My family hasn’t always been believers in travel baseball. We were very slow to adopt. Originally, we saw it as a waste of money and completely unnecessary. We cautiously joined in when our oldest son was 12, but we’ve been converts ever since (our middle son has played travel ball since he was nine and our youngest since he was eight).
The benefits of travel baseball are going to be different for each kid. But here’s a few things that stick out…
1. Preparation for High School
I’ve heard from some parents who wonder why kids play travel baseball at all. Why not just play high school ball? I think this is a difference in the way things work, depending on where you live.
We live in the Denver metro area. High schools are large (about 2,500 students at our high school), and competition is high. While most high schools have four teams (varsity, junior varsity, sophomore, and freshman), there’s no guarantee you’ll make the freshman team. And while that may be the easiest team to make, a very large number are unable to hang on through varsity.
While it’s not impossible for a kid to make the freshman team and even survive beyond while only playing rec ball, it would be incredibly rare. It would need to be a kid with incredible natural ability (again, this may depend on geography).
This isn’t about politics. High school coaches don’t care if you played travel baseball or for which team you played. But playing travel ball, with all of the benefits we are going to discuss, helps prepare kids for high school. While travel ball won’t guarantee you’ll make the high school teams, the experience you get will give you a much better chance.
2. Level of Competition
Yes, you can just play rec ball if you want. But, there’s something special about playing baseball against high performing teams.
Playing against high-level teams is what helps you get better. They push you to your limits. They help you see where you need to improve.
You might be able to get that competition locally. Better yet, you may travel to tournaments in other parts of the country where some of the best teams play.
These are challenges you will not see at the rec level. And that may be fine for your son. But if your son is passionate about the game and is a high performer, it’s one of the many benefits of travel baseball.
I can’t speak for all rec and local leagues. But more often than not, these are constructed to be more casual. You can expect to play 10 or maybe 20 games in a season.
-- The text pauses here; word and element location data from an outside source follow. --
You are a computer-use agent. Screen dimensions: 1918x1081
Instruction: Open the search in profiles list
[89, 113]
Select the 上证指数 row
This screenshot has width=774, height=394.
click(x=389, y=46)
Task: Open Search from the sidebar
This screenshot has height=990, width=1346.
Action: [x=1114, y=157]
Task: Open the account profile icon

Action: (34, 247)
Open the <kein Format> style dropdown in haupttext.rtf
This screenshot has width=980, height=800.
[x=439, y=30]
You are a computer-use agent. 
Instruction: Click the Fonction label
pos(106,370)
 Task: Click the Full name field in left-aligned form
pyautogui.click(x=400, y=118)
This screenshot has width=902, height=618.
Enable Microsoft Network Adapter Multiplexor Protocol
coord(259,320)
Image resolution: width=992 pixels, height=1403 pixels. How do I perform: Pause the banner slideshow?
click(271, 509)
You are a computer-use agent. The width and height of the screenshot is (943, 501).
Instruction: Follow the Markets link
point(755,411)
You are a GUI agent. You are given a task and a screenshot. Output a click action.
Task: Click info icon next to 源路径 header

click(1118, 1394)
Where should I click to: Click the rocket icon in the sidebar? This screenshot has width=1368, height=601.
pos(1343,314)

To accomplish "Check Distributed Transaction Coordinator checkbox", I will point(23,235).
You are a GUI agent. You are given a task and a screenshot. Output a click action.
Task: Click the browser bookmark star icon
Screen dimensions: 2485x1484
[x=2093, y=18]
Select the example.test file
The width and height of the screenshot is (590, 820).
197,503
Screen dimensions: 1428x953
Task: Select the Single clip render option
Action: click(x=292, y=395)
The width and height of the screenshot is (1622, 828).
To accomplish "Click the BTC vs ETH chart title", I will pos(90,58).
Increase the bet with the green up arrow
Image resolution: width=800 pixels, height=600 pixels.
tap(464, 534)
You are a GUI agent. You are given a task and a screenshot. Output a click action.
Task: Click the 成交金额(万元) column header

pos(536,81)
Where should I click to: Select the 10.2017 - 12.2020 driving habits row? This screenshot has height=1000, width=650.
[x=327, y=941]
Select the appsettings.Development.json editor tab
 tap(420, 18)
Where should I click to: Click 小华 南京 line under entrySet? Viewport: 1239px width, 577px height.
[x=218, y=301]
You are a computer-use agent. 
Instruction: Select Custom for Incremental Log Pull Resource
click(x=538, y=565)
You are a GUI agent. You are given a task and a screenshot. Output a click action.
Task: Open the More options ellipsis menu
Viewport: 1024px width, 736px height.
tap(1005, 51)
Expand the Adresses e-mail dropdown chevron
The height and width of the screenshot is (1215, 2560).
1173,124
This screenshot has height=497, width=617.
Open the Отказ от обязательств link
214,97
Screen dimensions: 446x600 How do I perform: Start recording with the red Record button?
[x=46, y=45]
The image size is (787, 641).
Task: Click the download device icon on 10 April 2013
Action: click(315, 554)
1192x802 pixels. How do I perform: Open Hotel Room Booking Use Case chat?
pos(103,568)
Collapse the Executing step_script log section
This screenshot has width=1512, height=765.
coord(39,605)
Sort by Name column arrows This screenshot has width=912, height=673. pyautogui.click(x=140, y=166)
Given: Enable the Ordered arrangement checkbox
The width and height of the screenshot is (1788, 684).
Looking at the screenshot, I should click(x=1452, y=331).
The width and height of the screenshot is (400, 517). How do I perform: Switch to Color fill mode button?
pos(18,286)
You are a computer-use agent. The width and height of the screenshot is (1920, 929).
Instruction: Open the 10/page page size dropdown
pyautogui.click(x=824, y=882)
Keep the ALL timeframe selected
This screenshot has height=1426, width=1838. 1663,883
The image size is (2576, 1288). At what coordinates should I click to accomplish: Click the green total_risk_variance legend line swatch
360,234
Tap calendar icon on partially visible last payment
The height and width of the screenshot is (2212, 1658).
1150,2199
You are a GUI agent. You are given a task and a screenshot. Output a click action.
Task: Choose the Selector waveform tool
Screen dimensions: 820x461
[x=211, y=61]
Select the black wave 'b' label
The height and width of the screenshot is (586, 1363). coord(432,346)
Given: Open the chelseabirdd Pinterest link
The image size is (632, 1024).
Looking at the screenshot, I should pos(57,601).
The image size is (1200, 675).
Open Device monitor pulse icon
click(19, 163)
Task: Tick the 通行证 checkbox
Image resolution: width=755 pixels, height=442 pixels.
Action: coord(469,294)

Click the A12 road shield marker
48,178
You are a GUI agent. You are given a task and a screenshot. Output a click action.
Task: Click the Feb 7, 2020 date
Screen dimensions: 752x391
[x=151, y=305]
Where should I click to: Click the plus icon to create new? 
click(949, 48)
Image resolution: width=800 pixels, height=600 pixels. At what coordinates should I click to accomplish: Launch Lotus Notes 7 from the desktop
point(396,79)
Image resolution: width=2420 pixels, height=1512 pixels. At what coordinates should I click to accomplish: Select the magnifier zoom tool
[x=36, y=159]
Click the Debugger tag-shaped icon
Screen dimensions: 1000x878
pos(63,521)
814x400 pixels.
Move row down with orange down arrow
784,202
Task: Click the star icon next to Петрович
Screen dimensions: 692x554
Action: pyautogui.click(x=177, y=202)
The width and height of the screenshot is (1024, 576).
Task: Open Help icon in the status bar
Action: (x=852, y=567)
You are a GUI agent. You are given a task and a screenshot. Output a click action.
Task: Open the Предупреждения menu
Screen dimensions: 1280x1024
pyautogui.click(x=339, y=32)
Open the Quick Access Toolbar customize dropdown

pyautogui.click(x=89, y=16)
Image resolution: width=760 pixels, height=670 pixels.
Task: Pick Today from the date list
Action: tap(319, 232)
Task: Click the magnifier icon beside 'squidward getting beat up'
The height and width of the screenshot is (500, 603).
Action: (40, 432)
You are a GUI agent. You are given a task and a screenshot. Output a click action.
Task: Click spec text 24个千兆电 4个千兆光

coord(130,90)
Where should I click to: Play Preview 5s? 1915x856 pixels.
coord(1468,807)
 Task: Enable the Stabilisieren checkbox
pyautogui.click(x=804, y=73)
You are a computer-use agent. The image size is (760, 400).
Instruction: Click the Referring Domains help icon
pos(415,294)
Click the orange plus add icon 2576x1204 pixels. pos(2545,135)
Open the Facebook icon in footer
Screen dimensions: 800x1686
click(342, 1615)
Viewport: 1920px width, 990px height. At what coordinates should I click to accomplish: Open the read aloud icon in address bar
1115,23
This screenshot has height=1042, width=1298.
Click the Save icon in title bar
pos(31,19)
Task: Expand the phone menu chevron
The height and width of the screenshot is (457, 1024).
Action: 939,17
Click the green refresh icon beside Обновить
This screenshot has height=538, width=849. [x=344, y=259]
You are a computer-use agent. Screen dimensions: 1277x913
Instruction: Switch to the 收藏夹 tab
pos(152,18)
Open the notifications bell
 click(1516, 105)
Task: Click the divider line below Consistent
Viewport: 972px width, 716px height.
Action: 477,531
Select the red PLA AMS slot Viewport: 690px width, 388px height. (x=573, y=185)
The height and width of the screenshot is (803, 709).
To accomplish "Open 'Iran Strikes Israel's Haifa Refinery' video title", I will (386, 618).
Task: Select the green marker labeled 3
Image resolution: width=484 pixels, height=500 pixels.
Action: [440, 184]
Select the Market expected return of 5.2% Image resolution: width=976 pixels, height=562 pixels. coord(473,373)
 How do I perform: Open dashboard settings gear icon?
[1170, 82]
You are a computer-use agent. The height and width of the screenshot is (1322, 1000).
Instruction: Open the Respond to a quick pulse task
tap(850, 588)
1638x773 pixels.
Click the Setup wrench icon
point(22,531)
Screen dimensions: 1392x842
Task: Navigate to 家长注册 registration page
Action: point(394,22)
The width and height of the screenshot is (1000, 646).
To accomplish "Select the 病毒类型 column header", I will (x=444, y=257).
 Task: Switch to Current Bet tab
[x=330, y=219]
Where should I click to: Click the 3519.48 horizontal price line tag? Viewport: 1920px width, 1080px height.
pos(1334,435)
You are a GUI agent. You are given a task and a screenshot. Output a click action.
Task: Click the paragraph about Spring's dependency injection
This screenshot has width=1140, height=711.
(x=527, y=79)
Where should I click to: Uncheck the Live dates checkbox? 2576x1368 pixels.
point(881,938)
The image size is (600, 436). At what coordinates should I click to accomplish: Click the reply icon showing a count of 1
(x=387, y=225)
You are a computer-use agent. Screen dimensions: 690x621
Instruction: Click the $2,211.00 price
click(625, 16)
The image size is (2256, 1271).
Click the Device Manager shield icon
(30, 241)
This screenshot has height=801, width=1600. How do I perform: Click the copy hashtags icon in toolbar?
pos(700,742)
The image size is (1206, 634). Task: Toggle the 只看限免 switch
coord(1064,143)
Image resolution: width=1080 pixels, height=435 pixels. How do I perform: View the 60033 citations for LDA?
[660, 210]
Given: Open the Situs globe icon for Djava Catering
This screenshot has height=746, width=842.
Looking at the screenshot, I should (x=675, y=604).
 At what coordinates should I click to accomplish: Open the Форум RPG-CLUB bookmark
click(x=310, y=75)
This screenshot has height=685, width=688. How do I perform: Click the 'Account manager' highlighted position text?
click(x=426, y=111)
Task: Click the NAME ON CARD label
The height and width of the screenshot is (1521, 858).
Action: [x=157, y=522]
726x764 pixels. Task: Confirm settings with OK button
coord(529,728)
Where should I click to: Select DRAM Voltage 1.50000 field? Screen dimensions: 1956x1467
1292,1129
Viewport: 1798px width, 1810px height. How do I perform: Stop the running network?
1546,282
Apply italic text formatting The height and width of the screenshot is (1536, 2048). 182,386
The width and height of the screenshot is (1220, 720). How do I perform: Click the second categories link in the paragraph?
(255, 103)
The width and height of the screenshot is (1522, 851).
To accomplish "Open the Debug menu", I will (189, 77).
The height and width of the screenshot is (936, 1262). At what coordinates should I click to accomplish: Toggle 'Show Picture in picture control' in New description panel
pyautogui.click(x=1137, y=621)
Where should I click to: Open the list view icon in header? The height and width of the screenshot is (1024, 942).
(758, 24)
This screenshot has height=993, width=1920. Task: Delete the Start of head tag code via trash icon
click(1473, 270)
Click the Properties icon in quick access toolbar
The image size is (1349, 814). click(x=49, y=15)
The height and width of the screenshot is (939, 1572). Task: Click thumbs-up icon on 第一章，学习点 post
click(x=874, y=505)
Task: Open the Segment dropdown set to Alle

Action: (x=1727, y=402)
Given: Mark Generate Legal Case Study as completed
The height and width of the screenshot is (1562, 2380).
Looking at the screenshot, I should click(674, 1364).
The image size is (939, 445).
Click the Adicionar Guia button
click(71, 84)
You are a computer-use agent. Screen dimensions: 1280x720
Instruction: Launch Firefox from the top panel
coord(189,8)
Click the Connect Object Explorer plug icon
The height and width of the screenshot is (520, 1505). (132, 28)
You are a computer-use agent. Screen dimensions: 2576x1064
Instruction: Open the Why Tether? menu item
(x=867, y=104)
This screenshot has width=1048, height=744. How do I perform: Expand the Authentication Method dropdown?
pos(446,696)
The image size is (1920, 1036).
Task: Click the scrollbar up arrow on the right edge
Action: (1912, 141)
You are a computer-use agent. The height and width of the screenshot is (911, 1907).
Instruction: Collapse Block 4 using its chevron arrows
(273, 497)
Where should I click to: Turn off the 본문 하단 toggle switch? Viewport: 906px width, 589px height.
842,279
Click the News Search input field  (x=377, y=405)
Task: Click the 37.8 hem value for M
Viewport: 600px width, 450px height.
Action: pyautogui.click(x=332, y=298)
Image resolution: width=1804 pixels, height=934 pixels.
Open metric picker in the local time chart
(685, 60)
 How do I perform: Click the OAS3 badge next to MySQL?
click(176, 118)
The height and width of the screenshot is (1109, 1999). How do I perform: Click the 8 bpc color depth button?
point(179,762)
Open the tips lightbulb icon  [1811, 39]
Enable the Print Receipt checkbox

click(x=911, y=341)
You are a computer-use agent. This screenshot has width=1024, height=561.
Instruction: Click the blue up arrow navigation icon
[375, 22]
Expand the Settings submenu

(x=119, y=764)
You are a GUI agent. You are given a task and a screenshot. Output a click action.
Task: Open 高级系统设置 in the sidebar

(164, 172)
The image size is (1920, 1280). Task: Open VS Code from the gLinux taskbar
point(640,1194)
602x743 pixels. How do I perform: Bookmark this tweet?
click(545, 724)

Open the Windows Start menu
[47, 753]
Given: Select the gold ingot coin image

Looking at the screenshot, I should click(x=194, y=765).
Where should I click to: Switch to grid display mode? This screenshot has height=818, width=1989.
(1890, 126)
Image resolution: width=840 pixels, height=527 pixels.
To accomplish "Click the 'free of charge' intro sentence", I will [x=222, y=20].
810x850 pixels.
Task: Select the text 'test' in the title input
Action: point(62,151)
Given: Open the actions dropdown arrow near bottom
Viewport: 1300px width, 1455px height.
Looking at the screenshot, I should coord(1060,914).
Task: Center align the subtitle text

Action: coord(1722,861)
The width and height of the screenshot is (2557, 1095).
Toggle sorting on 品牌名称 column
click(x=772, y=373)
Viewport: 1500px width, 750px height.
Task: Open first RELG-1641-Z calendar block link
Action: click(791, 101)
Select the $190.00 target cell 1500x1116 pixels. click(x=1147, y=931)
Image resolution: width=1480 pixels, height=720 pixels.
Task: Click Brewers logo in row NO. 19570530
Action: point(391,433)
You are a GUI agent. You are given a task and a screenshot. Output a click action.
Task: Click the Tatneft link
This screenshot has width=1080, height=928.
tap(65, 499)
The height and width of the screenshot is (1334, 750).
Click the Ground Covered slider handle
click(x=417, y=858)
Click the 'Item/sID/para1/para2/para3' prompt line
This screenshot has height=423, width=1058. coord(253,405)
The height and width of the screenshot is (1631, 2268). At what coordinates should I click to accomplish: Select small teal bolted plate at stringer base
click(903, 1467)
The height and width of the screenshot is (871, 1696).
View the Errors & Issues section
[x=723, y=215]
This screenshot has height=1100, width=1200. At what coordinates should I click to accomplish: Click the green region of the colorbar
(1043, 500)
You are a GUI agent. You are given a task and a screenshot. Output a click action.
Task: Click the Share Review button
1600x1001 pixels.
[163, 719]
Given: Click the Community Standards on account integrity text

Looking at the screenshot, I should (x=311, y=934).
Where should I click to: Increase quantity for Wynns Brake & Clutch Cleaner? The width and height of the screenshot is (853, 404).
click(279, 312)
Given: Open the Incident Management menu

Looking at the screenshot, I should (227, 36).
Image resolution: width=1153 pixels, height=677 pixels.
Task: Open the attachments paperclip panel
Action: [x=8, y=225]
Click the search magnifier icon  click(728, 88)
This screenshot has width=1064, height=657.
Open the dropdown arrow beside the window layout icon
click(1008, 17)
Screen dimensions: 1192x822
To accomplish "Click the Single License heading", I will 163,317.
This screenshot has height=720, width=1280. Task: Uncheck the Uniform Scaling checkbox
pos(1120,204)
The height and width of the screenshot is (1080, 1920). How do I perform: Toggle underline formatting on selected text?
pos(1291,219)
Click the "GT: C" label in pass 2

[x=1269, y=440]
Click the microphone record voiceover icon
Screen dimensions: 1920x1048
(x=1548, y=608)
While the load for a typical travel baseball team is going to vary, a single tournament will typically consist of four or five games. The regular season may consist of 10 to 14 tournaments.
The 11u Spiders played 58 games this past spring and summer season. We’re wrapping up a light fall season where we’ll play another 17. Depending on where you live, 75 games may be near the bottom of what to expect. Warm weather teams may play 100 or more games in a year (I’d argue that’s pushing what’s reasonable).
You can do the math. This year, our Spiders have all had more than 200 plate appearances. Start thinking about the innings played in the field. That’s a lot of opportunities to fail, learn, and get better.
You’re not going to get anywhere close to that volume of reps in a typical rec league. And reps are usually going to be against lighter competition that is less challenging.
Maybe you simply love the game and want to play it more. The reps you get in travel baseball will give you that. Those reps will help uncover what you’re good at and what you need to improve.
4. Get Better
If your goal is to get better, improvement is incremental if you have a limited number of games and a limited number of reps. But travel baseball gives you the option of getting high-pressure reps against strong competition. This adversity gives players wanting to get better a huge advantage.
I love stories of kids who only played rec and low-level local ball and succeeded into high school and even beyond. Just know that this is extremely rare. It’s difficult to improve without being challenged.
Travel baseball also typically involves facilities with the latest technology and experienced instruction. It’s part of why the entire package of travel baseball is more expensive.
While these resources don’t guarantee a travel baseball player will improve at a faster rate, it’s a huge advantage.
5. Bonds with Teammates
Yes, you will form bonds with your teammates playing rec ball, too. But, once again, the amount of time you will spend with your teammates in travel baseball is far greater. As a result, the bonds may be deeper.
You’ll see them nearly every day. You’ll win and lose with them. You’ll go through the ups and downs. It’s what brings people together (if it doesn’t tear them apart first!).
While travel may be seen as a drawback, it’s also a benefit. It all depends on how you look at it.
The travel allows you to see parts of the country you might not otherwise see. You get to play against teams you might not otherwise play. You get weekends in hotels with your friends. It can be a ton of fun.
Our 12u Spiders are going to Cooperstown in 2020. It’s a trip that you would never take as a rec team, and it will result in memories you can’t replace.
It’s Not for Everyone
This post isn’t intended to convince you that everyone should play travel baseball. They shouldn’t. Don’t play travel baseball if you don’t love the game. And your ability will also color whether or not it makes sense.
It’s expensive. It’s exhausting. It can be drama-filled. But, if you find the right team with the right coach, teammates, and families, it’s an incredible experience.
Is your child good enough to play travel baseball? Does he love it enough to play the number of games that are played? Does he want to play in high school? Does he want to play beyond? These are all questions you should be asking.
Are there any benefits that I missed?